Dunham noted that Perry hopes to turn things around in Iowa by sending a “Perry Posse” of campaign volunteers—including Attorney General Greg Abbott and Comptroller Susan Combs—to the state prior to the caucuses.

As Jason Embry of the Austin American-Statesman reported, “A number of Texas politicians and lobbyists, well aware that Perry still has three more years as governor if he loses, plan to attend and pay their own way.”

The idea would be to muster enough people to visit every single one of Iowa’s 1800 caucus locations on January 3.

“They won’t say it this way, but what Perry’s staffers and volunteers are really doing is trying to save his campaign,” Embry wrote. 

That sort of skepticism can also be found at Red State, the blog which hosted the gathering where Perry announced his intent to run.

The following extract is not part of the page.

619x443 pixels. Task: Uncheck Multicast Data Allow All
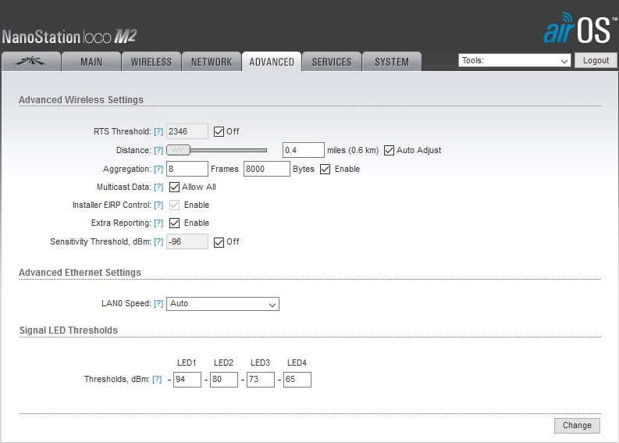174,188

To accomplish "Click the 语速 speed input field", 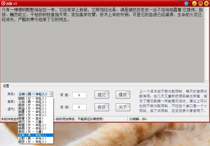I will click(79, 95).

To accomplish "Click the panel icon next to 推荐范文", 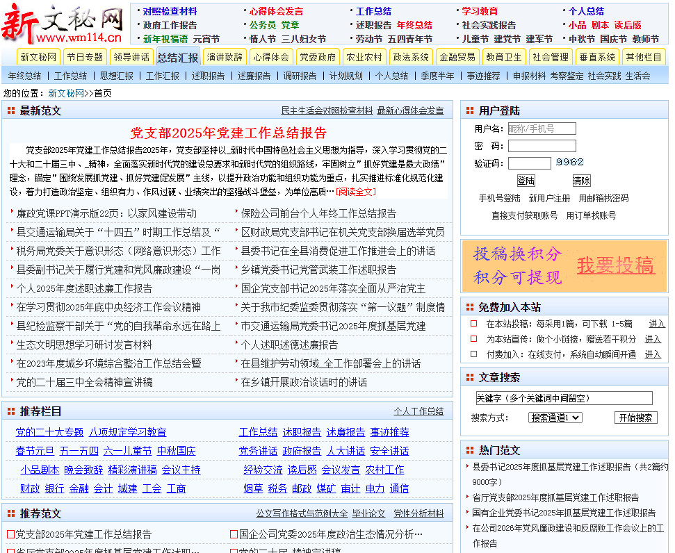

Conservative editor-in-chief Erick Erickson said Perry ought to get a second chance, based on the fact that Newt Gingrich isn’t trusted by the right and Mitt Romney quoted David Brooks, the New York Times columnist. But Erickson is not sure that the Perry campaign has it in them. 

Rightly or, I hope, wrongly, I get the impression they still think it is their race. I think they still think they are biding their time. I think they still think they are fighting Kay Bailey Hutchison. I think if they don’t wake up soon and shake up, they are toast.

Erickson also joins those who think that Perry’s gubernatorial ability in Texas would be greatly weakened by a presidential loss. Elizabeth Titus put a finer point on that idea in her story for the Texas Tribune and the New York Times‘ Texas Report. (Full disclosure: Texas Monthly provides cultural coverage for the New York Times’ Texas Report, which is produced by the Texas Tribune.)

Titus found that ten Congressional Republicans, including Hutchison and Senator John Cornyn, have yet to give Perry (or anyone, to be fair) their seal of approval. U.S. Representatives Bill Flores of Bryan and Kay Granger of Fort Worth have given the Perry campaign money, but not an actual endorsement. And U.S. Representative Blake Farenthold of Corpus Christi said that while he was inclined to endorse Perry, “you worry he’s not going to be able to pull it off.”